§ **Information supplied**:

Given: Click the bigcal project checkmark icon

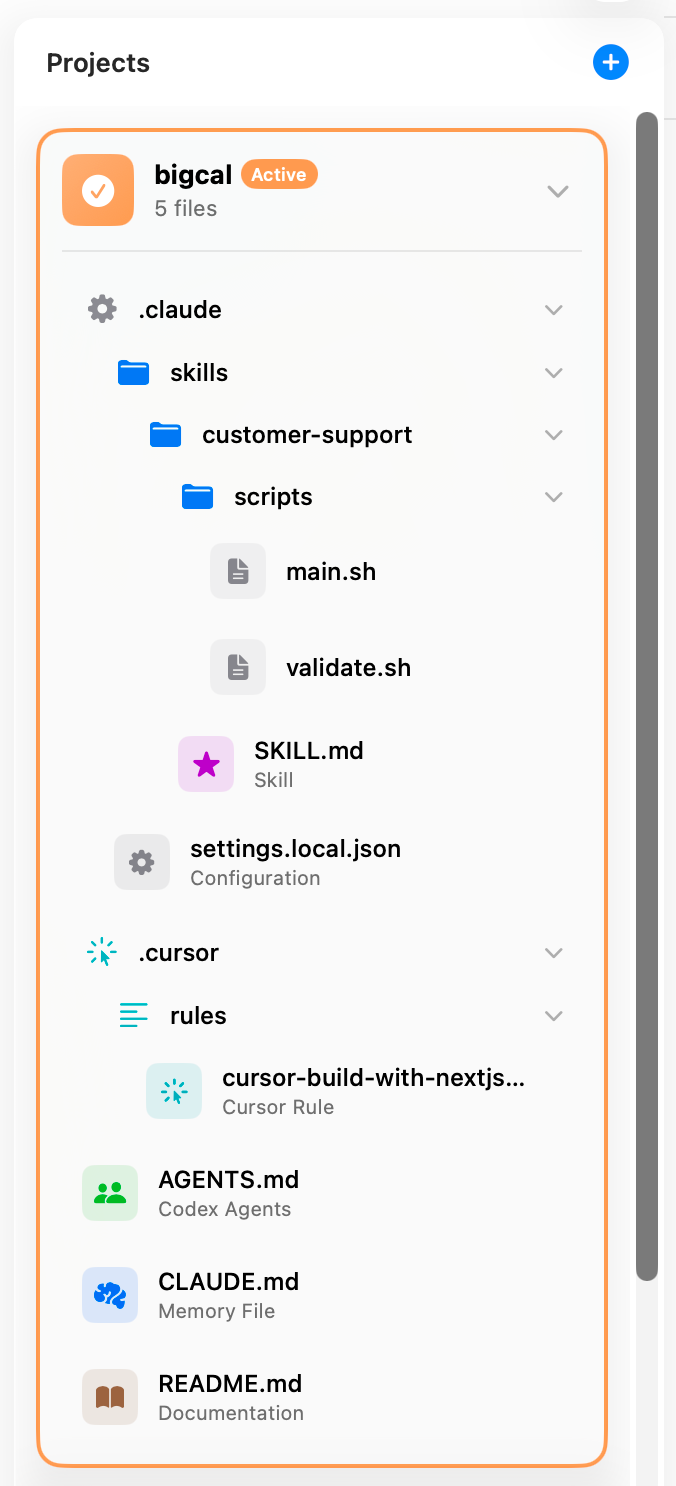Looking at the screenshot, I should coord(97,189).
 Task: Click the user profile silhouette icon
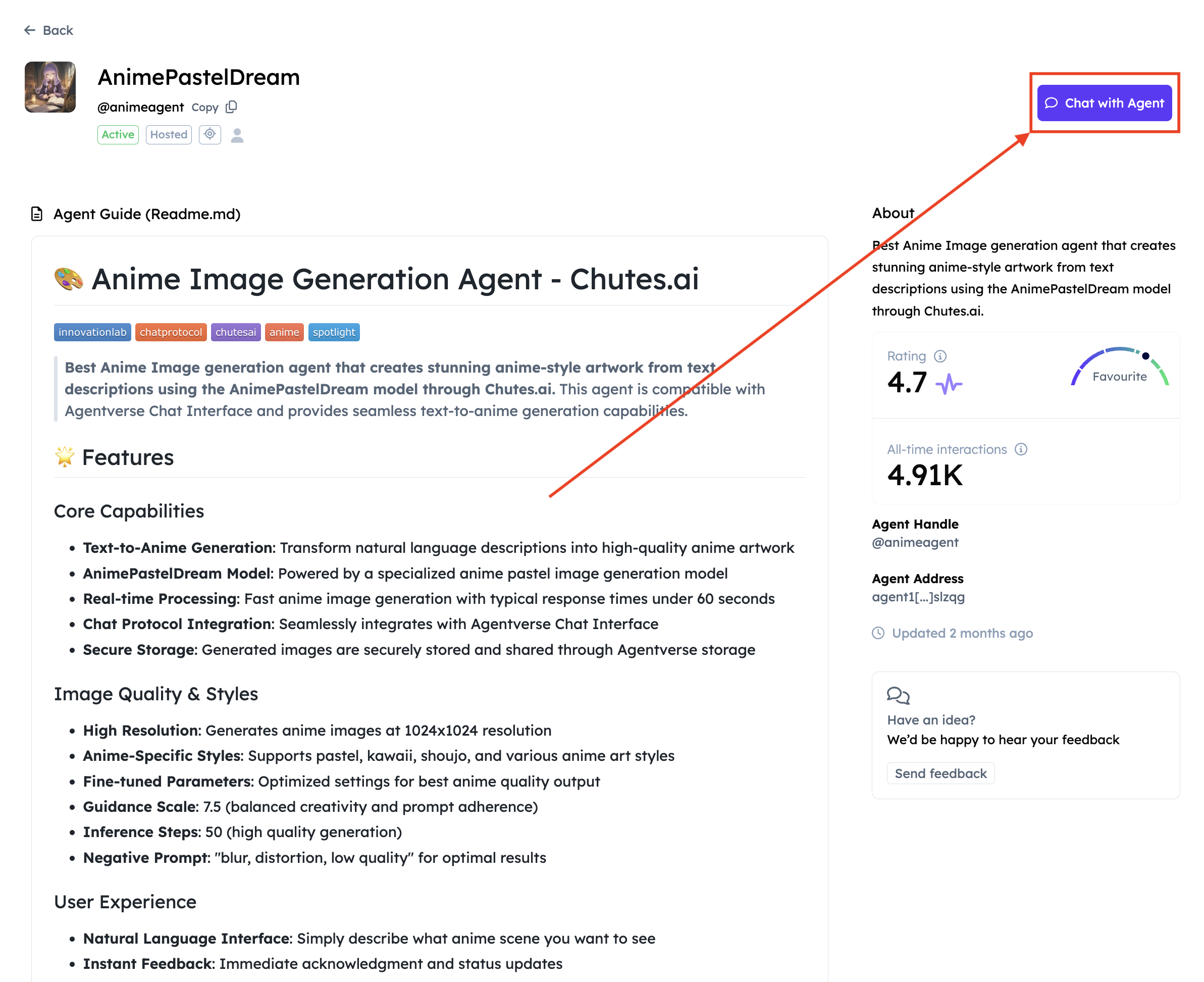click(237, 135)
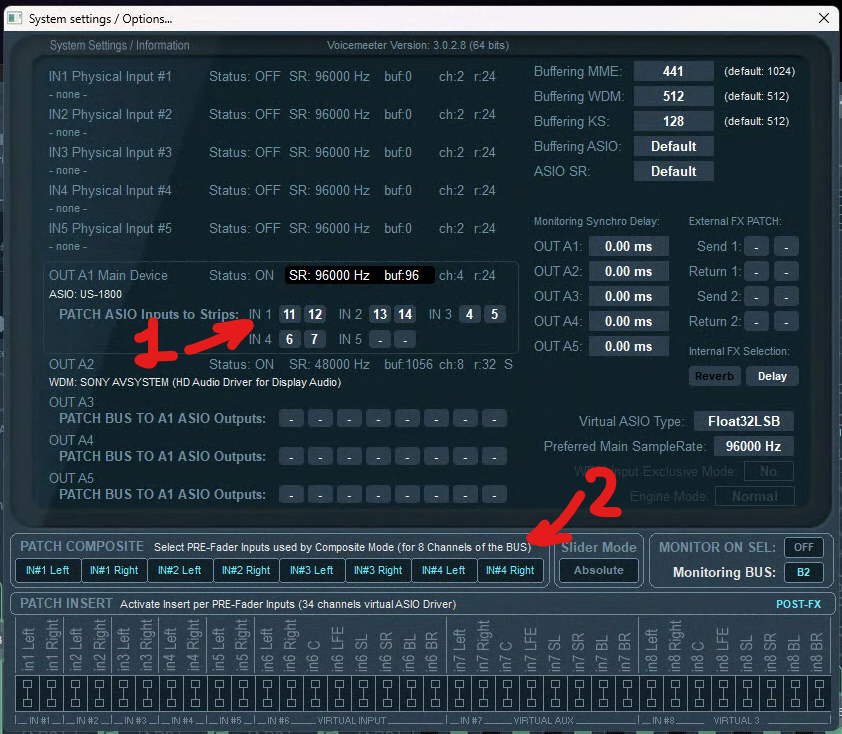Select IN#1 Left composite input
The width and height of the screenshot is (842, 734).
click(48, 570)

§ **Exercise task**:
Rewrite all of the data above, changing every "icon" to "button" and keeping everything else the same. Leave the pictures out.

§ **Exercise response**:
Given: Click the bigcal project checkmark button

Looking at the screenshot, I should coord(97,189).
 Task: Click the user profile silhouette button
click(237, 135)
Select IN#1 Left composite input
The width and height of the screenshot is (842, 734).
click(48, 570)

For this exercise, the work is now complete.